--- begin SUPPLIED DATA ---
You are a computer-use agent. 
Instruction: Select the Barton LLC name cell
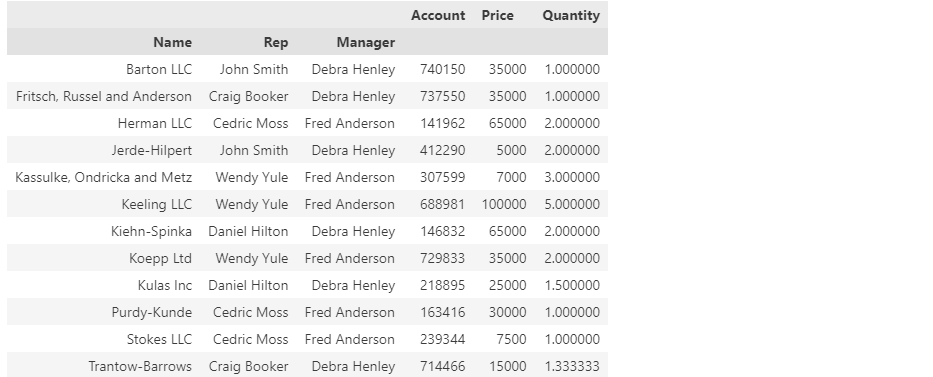coord(159,70)
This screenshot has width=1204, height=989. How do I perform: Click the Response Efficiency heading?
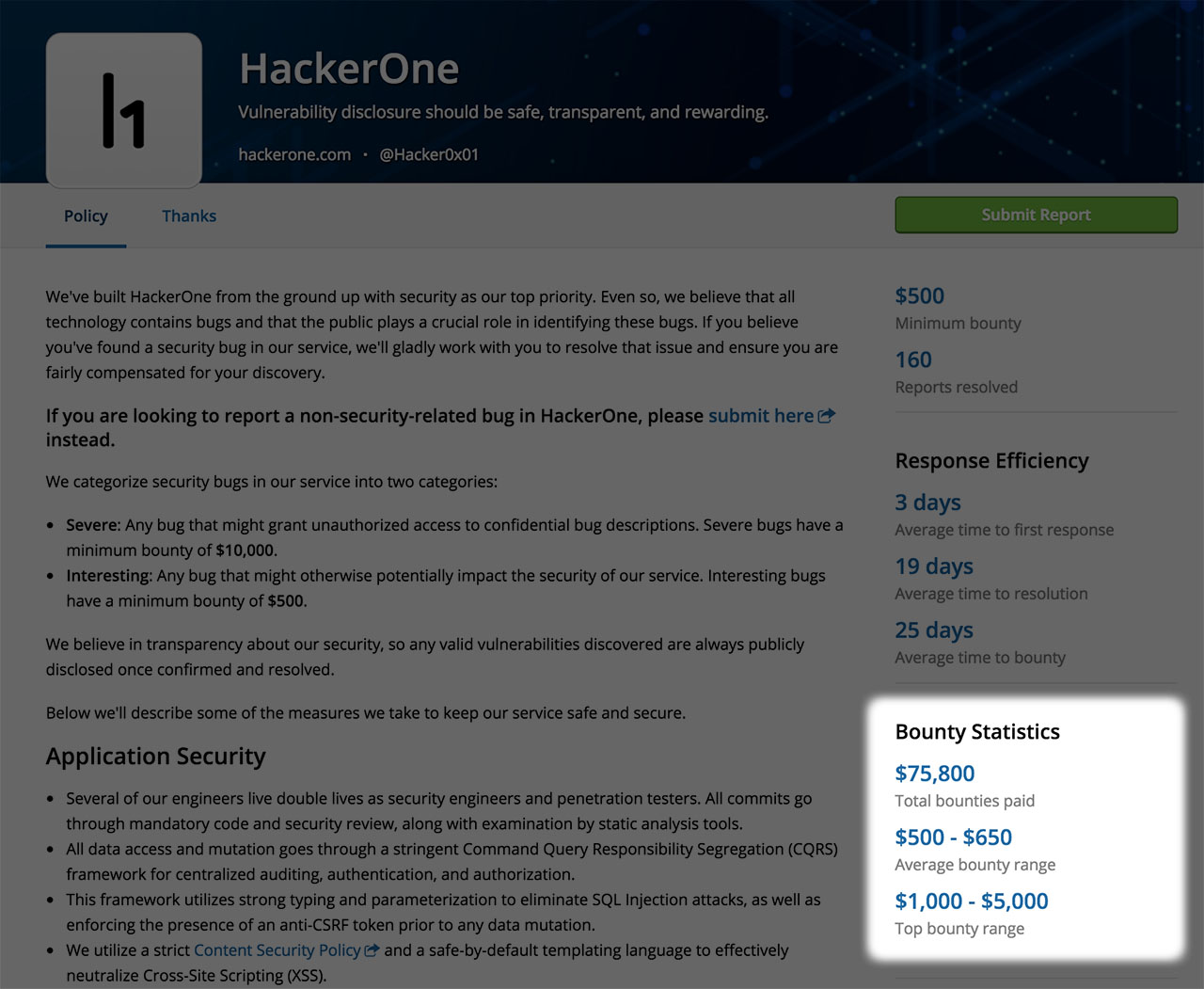coord(991,461)
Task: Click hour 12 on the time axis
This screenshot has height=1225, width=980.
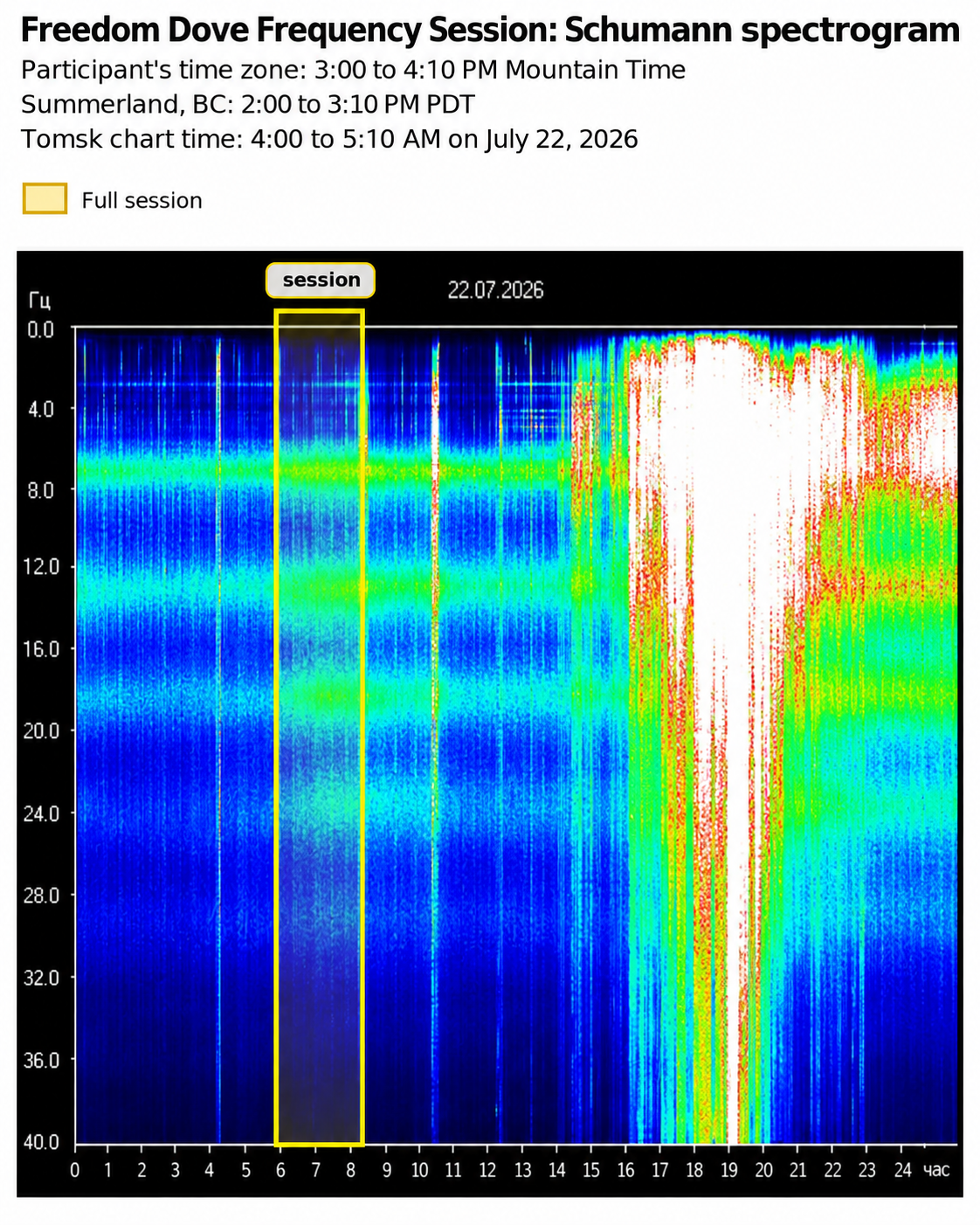Action: pos(487,1170)
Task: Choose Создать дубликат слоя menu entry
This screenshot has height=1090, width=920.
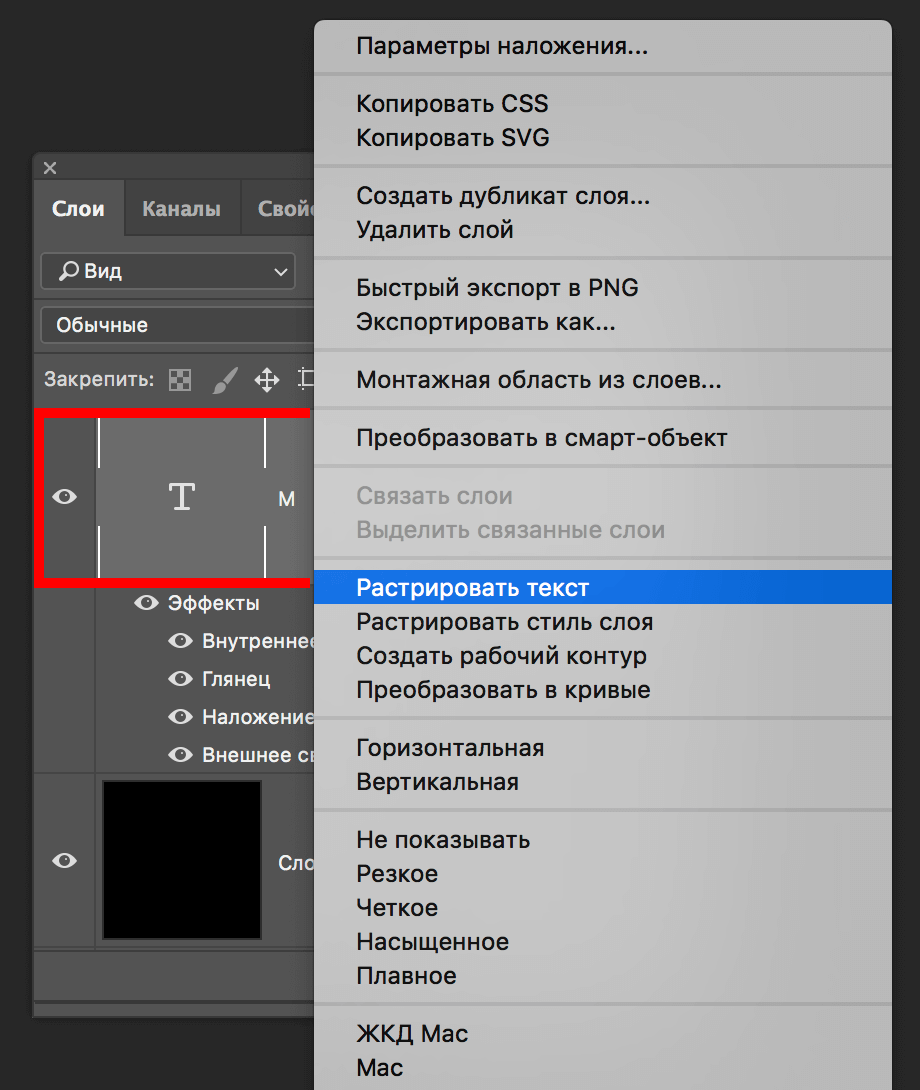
--- end SUPPLIED DATA ---
*PROBLEM DETAILS:* Count the lines in the entries above that contain the word "screenshot". Reply with the number alone.

*FINAL ANSWER:* 3